DATASET CONTENT: Begin
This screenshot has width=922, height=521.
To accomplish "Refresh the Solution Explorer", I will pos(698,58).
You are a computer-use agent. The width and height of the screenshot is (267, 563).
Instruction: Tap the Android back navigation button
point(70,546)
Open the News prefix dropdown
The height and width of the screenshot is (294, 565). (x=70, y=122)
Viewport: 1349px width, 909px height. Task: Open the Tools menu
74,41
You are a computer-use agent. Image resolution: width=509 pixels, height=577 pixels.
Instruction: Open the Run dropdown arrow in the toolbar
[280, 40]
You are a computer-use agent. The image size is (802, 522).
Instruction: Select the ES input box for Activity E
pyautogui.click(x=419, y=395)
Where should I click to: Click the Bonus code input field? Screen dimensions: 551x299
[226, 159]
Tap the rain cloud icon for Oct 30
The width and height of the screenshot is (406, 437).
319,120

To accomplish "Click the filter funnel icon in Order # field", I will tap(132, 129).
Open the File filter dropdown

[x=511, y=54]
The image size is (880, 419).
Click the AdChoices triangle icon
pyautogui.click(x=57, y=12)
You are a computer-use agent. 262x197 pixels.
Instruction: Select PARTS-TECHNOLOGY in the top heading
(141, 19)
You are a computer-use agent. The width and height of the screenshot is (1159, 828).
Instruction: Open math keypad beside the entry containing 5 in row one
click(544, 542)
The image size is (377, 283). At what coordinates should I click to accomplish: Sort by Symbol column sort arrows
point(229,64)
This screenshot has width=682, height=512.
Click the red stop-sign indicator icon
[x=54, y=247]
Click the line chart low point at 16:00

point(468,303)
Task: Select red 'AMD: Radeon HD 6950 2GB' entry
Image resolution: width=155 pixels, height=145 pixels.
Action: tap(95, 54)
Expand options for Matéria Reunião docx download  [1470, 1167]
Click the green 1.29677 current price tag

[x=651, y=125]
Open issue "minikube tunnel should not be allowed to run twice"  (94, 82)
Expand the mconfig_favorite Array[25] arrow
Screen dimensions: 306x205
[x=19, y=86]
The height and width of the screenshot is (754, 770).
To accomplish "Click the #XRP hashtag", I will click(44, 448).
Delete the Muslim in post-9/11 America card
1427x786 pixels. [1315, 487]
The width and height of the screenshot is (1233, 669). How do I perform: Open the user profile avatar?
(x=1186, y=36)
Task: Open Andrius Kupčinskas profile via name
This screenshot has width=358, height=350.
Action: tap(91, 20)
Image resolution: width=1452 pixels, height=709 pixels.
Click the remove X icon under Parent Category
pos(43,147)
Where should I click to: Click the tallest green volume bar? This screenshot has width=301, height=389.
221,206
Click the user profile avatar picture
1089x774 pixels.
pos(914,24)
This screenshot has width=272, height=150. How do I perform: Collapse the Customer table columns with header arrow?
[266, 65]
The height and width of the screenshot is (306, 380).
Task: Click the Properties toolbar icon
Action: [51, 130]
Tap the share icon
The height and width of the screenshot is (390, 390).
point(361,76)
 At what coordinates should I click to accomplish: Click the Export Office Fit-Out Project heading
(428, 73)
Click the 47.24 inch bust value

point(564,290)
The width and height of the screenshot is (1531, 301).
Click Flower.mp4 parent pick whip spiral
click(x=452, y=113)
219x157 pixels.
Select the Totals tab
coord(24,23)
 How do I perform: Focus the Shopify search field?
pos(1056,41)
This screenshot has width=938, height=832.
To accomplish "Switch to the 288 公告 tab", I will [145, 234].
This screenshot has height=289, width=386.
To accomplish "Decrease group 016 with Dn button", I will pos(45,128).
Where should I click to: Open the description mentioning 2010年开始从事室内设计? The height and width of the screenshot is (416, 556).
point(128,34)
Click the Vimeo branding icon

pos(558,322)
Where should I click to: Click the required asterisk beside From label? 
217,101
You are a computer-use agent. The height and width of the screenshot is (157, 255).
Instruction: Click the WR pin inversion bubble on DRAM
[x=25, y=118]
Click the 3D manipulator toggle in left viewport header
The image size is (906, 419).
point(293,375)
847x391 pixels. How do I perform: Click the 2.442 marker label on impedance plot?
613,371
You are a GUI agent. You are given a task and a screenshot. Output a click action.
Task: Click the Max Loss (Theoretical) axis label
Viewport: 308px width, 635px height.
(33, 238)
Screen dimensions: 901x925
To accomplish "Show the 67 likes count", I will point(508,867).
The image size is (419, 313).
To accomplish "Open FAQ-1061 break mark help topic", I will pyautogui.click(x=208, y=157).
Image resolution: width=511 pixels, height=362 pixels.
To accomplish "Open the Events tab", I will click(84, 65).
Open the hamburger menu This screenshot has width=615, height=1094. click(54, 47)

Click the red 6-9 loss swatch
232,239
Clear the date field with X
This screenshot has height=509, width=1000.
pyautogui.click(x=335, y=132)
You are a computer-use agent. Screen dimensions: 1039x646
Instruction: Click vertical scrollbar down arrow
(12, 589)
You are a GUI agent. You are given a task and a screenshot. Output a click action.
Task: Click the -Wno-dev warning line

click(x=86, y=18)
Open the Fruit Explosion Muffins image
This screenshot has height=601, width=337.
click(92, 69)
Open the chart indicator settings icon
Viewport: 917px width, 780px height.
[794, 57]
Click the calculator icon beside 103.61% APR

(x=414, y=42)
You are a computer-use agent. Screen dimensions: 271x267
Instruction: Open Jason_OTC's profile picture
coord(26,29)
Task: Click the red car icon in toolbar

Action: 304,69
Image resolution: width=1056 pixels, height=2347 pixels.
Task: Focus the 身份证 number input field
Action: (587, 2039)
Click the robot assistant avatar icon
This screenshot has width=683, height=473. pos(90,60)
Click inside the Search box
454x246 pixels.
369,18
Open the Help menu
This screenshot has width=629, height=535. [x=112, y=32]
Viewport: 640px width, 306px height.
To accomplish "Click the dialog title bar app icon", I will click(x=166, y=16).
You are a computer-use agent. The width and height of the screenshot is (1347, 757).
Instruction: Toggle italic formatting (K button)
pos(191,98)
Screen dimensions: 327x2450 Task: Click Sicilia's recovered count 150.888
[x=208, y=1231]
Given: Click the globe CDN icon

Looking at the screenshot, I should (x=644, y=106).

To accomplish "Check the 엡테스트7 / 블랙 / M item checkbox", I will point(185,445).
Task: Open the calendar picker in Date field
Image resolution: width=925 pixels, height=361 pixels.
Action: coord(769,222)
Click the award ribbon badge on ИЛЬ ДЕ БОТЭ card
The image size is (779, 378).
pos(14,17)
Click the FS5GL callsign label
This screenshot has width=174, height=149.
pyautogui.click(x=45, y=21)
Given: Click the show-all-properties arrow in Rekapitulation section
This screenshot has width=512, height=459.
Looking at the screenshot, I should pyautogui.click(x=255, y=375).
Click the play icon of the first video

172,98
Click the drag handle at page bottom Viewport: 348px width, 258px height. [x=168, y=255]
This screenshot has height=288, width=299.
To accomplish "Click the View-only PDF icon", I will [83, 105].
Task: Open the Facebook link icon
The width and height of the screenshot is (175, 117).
DATASET CONTENT: End
- [WORK TASK]:
Report the lines above that have the word "will" in them.

- [TASK RESPONSE]:
To accomplish "Refresh the Solution Explorer", I will pos(698,58).
To accomplish "Click the filter funnel icon in Order # field", I will tap(132, 129).
To accomplish "Click the #XRP hashtag", I will click(44, 448).
To accomplish "Switch to the 288 公告 tab", I will [145, 234].
To accomplish "Decrease group 016 with Dn button", I will pos(45,128).
To accomplish "Show the 67 likes count", I will point(508,867).
To accomplish "Open FAQ-1061 break mark help topic", I will pyautogui.click(x=208, y=157).
To accomplish "Open the Events tab", I will click(84, 65).
To accomplish "Click the dialog title bar app icon", I will click(x=166, y=16).
To accomplish "Check the 엡테스트7 / 블랙 / M item checkbox", I will point(185,445).
To accomplish "Click the View-only PDF icon", I will [83, 105].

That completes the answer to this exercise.